*Data*:
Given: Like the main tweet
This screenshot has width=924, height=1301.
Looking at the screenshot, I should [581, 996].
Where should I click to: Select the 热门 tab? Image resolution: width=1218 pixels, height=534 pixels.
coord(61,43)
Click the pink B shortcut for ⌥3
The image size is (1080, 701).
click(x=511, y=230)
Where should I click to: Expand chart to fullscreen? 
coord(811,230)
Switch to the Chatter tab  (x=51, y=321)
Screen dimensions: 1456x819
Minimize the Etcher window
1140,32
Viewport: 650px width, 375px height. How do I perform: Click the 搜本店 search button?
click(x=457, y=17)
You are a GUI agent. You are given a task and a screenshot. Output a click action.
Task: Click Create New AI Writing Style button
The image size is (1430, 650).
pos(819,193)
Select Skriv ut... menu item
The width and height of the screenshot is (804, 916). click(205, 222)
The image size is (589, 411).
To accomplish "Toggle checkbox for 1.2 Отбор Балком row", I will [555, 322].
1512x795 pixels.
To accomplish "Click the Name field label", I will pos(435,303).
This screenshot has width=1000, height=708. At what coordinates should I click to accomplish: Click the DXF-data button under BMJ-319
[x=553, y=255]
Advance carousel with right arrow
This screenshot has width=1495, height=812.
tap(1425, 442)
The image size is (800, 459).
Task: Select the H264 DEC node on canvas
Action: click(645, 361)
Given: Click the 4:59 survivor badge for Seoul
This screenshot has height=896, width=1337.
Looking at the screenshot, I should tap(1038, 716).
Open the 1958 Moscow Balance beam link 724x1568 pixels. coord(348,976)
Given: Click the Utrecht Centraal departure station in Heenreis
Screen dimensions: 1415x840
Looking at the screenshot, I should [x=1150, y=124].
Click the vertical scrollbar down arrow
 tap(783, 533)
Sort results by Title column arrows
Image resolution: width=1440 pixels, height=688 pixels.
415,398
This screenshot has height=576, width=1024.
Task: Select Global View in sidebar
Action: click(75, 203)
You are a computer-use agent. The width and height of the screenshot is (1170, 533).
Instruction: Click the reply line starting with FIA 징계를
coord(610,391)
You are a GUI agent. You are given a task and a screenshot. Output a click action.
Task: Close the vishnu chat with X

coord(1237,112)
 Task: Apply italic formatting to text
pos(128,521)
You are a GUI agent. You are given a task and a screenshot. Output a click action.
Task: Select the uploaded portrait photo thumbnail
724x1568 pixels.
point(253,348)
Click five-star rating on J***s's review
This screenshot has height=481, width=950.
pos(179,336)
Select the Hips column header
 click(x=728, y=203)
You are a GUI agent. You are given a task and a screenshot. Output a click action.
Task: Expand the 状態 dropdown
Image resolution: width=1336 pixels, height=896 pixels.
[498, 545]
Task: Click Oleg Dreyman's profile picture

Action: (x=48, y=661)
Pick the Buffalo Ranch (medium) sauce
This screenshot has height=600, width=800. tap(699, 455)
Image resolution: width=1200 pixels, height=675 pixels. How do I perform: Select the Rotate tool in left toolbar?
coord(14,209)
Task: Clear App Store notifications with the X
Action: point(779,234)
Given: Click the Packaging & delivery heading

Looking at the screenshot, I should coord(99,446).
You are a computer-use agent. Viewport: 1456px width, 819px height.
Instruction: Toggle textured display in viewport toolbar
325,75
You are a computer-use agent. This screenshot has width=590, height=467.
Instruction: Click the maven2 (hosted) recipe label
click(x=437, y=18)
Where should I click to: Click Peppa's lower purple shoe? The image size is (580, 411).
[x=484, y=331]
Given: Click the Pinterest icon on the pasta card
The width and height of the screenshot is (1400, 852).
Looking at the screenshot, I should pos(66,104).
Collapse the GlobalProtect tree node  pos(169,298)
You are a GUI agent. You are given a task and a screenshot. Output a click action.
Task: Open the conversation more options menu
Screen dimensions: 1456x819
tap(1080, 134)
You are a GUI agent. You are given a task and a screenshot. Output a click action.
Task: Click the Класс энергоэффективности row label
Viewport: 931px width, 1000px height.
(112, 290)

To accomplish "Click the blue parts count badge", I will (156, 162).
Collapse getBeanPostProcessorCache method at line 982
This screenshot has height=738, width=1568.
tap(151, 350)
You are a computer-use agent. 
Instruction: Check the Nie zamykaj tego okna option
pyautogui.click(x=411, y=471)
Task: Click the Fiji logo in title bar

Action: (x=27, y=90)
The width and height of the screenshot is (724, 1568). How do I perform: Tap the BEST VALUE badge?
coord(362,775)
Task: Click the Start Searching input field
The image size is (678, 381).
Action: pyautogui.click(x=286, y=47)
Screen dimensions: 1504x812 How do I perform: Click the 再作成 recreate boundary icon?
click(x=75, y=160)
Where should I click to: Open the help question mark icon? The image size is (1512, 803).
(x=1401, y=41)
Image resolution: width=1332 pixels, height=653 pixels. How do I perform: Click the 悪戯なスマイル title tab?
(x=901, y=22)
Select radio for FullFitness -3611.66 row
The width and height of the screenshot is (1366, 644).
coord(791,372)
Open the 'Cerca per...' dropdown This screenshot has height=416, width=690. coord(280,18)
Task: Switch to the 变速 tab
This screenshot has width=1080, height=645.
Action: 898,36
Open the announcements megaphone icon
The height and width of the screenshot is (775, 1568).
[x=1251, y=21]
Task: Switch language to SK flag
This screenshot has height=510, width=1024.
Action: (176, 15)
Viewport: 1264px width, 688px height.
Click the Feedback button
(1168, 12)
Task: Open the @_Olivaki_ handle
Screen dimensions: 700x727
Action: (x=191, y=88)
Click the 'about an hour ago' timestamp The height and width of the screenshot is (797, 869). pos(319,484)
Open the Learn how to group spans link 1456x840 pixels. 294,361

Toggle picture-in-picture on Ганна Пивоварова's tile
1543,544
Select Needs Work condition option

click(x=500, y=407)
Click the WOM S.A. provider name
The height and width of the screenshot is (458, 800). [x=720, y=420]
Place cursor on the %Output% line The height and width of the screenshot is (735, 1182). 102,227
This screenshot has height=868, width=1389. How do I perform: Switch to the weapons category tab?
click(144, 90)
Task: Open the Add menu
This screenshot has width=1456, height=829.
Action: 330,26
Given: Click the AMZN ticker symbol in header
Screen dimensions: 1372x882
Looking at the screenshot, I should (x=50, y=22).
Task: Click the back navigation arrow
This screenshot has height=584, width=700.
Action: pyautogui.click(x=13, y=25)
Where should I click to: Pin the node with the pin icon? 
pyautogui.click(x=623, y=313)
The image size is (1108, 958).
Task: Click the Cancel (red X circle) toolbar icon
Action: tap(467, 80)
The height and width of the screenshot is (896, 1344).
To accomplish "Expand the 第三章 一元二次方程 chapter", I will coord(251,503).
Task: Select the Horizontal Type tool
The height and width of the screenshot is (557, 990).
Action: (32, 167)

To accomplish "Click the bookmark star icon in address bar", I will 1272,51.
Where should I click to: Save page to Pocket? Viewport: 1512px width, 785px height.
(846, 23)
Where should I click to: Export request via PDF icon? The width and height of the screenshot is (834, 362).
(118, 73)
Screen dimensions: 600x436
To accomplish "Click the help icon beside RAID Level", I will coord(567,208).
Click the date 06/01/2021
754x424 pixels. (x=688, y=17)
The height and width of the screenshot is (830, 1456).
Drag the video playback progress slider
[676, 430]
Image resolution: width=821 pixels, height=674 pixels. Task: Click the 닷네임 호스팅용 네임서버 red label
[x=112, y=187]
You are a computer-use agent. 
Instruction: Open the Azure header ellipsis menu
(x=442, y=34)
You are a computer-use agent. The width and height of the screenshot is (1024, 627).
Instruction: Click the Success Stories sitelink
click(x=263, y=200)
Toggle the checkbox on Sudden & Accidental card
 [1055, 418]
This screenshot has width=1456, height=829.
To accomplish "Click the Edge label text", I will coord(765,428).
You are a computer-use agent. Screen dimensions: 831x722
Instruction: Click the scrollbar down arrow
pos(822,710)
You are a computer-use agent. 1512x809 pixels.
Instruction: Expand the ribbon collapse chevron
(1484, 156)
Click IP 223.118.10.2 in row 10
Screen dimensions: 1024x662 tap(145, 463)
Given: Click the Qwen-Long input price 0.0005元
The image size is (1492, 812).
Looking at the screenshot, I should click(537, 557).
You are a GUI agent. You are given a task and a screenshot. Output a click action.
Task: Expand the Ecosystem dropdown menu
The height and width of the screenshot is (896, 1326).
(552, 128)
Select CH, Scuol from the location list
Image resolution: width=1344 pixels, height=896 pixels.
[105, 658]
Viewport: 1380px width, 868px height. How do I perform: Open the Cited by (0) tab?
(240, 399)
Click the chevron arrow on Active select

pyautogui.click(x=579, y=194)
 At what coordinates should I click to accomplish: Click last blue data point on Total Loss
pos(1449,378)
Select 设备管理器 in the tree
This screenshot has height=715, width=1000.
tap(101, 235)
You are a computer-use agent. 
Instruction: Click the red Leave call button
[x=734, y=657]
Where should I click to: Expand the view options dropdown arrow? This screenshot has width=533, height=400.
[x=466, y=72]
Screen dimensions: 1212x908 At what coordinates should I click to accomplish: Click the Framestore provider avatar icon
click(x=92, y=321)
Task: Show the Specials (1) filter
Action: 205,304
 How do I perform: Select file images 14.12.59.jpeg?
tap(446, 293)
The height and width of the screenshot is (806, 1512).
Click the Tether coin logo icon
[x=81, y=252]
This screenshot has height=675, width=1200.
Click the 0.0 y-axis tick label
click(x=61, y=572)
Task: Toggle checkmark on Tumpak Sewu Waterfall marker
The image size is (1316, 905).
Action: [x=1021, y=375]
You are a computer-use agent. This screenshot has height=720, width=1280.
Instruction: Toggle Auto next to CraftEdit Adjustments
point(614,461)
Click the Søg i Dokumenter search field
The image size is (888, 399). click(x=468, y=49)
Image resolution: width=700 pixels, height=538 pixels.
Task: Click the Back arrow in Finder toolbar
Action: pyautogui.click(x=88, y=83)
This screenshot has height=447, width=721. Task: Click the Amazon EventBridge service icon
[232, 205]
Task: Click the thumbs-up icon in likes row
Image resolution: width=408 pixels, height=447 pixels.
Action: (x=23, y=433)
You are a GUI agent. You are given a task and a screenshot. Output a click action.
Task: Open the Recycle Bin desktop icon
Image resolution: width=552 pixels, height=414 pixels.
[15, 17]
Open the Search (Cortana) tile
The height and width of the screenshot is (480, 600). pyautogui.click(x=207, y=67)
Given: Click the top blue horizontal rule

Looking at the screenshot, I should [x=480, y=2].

*What to work on*: Format the items that open with the line containing "This screenshot has height=868, width=1389." and close with the line containing "(1484, 156)" as a JSON list of strings, one string per line and blank lines omitted.

*Answer to this problem*:
[
  "This screenshot has height=868, width=1389. How do I perform: Switch to the weapons category tab?",
  "click(144, 90)",
  "Task: Open the Add menu",
  "This screenshot has width=1456, height=829.",
  "Action: 330,26",
  "Given: Click the AMZN ticker symbol in header",
  "Screen dimensions: 1372x882",
  "Looking at the screenshot, I should (x=50, y=22).",
  "Task: Click the back navigation arrow",
  "This screenshot has height=584, width=700.",
  "Action: pyautogui.click(x=13, y=25)",
  "Where should I click to: Pin the node with the pin icon? ",
  "pyautogui.click(x=623, y=313)",
  "The image size is (1108, 958).",
  "Task: Click the Cancel (red X circle) toolbar icon",
  "Action: tap(467, 80)",
  "The height and width of the screenshot is (896, 1344).",
  "To accomplish \"Expand the 第三章 一元二次方程 chapter\", I will coord(251,503).",
  "Task: Select the Horizontal Type tool",
  "The height and width of the screenshot is (557, 990).",
  "Action: (32, 167)",
  "To accomplish \"Click the bookmark star icon in address bar\", I will 1272,51.",
  "Where should I click to: Save page to Pocket? Viewport: 1512px width, 785px height.",
  "(846, 23)",
  "Where should I click to: Export request via PDF icon? The width and height of the screenshot is (834, 362).",
  "(118, 73)",
  "Screen dimensions: 600x436",
  "To accomplish \"Click the help icon beside RAID Level\", I will coord(567,208).",
  "Click the date 06/01/2021",
  "754x424 pixels. (x=688, y=17)",
  "The height and width of the screenshot is (830, 1456).",
  "Drag the video playback progress slider",
  "[676, 430]",
  "Image resolution: width=821 pixels, height=674 pixels. Task: Click the 닷네임 호스팅용 네임서버 red label",
  "[x=112, y=187]",
  "You are a computer-use agent. ",
  "Instruction: Open the Azure header ellipsis menu",
  "(x=442, y=34)",
  "You are a computer-use agent. The width and height of the screenshot is (1024, 627).",
  "Instruction: Click the Success Stories sitelink",
  "click(x=263, y=200)",
  "Toggle the checkbox on Sudden & Accidental card",
  " [1055, 418]",
  "This screenshot has width=1456, height=829.",
  "To accomplish \"Click the Edge label text\", I will coord(765,428).",
  "You are a computer-use agent. Screen dimensions: 831x722",
  "Instruction: Click the scrollbar down arrow",
  "pos(822,710)",
  "You are a computer-use agent. 1512x809 pixels.",
  "Instruction: Expand the ribbon collapse chevron",
  "(1484, 156)"
]